If ~/.pyhera/config.json does not exist when Hera is first imported, the system will:

  1. Automatically create the directory ~/.pyhera/
  2. Generate a template config.json with placeholder values
  3. Raise an IOError with a message asking you to fill in the connection details

Step 6: Verify Installation

Python API

from hera import Project, toolkitHome

# Create or connect to a project
proj = Project(projectName="MY_PROJECT")
print(f"Project: {proj.projectName}")
print(f"Files directory: {proj.FilesDirectory}")

# List available toolkits
table = toolkitHome.getToolkitTable("MY_PROJECT")
print(table)

CLI Tools

# List database connections
hera-project db list

# List projects
hera-project project list

# List available toolkits
hera-toolkit list --project MY_PROJECT

Expected Output

If everything is configured correctly, you should see:

  • No IOError about missing config files
  • A list of database connections
  • A list of registered toolkits (may be empty for a new project)
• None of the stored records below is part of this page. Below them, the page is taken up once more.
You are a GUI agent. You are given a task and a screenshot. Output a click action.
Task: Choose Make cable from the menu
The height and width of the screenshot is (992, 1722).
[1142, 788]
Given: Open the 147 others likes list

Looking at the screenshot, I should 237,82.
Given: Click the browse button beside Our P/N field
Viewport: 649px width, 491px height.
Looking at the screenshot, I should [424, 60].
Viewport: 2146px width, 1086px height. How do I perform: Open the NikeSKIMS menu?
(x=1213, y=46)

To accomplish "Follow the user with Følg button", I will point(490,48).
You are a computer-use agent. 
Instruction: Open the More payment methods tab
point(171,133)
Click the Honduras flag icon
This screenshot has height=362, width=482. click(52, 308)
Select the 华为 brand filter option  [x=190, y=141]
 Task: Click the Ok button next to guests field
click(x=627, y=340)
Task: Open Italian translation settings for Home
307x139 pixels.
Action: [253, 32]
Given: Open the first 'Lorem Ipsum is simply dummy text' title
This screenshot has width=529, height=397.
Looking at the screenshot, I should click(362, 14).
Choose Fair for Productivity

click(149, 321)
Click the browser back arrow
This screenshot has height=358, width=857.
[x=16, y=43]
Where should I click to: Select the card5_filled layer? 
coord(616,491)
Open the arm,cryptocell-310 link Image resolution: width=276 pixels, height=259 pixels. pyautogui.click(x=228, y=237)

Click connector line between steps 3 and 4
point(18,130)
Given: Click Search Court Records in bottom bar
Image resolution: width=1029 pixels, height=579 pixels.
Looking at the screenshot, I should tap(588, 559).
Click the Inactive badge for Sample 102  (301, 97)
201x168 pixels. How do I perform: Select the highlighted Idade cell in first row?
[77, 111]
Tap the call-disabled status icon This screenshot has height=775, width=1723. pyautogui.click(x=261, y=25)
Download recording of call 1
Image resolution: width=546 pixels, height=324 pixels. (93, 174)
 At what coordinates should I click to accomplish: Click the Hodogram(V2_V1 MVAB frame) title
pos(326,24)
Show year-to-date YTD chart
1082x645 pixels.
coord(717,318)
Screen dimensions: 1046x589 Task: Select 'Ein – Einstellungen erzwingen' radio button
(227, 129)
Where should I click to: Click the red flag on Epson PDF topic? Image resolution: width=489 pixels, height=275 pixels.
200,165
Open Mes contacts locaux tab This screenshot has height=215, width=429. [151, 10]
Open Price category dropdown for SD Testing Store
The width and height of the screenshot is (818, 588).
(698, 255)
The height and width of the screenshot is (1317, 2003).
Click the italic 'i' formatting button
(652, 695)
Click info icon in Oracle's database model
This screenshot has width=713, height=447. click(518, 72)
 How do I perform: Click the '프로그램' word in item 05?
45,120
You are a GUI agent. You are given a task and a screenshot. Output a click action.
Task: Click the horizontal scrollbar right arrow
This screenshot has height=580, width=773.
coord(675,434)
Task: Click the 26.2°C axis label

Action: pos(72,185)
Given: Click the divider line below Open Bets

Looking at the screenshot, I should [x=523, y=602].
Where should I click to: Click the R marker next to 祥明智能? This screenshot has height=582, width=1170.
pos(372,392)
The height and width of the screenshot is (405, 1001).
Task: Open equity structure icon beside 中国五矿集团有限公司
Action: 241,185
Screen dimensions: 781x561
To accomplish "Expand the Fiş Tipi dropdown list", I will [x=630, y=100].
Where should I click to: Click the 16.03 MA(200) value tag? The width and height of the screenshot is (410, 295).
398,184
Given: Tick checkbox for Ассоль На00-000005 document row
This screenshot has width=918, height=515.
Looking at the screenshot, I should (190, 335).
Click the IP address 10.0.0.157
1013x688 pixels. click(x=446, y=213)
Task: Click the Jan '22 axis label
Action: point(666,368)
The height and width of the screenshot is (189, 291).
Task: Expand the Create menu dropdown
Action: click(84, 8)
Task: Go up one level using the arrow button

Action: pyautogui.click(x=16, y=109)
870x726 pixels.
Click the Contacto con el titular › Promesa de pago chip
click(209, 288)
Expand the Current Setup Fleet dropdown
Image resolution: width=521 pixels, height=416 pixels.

Troubleshooting Installation

Problem Cause Solution
IOError: config file doesn't exist Missing ~/.pyhera/config.json Create the file with valid MongoDB connection details
ConnectionRefusedError MongoDB not running Start MongoDB: sudo systemctl start mongod or make mongo-up
ModuleNotFoundError: No module named 'hera' Package not installed Run pip install -e . from the hera root
command not found: hera-project hera/bin/ not in PATH Run source activate_hera.sh or add to PATH manually
ImportError: mongoengine Missing dependencies Run pip install -r requirements.txt

See the Troubleshooting page for more common errors and solutions.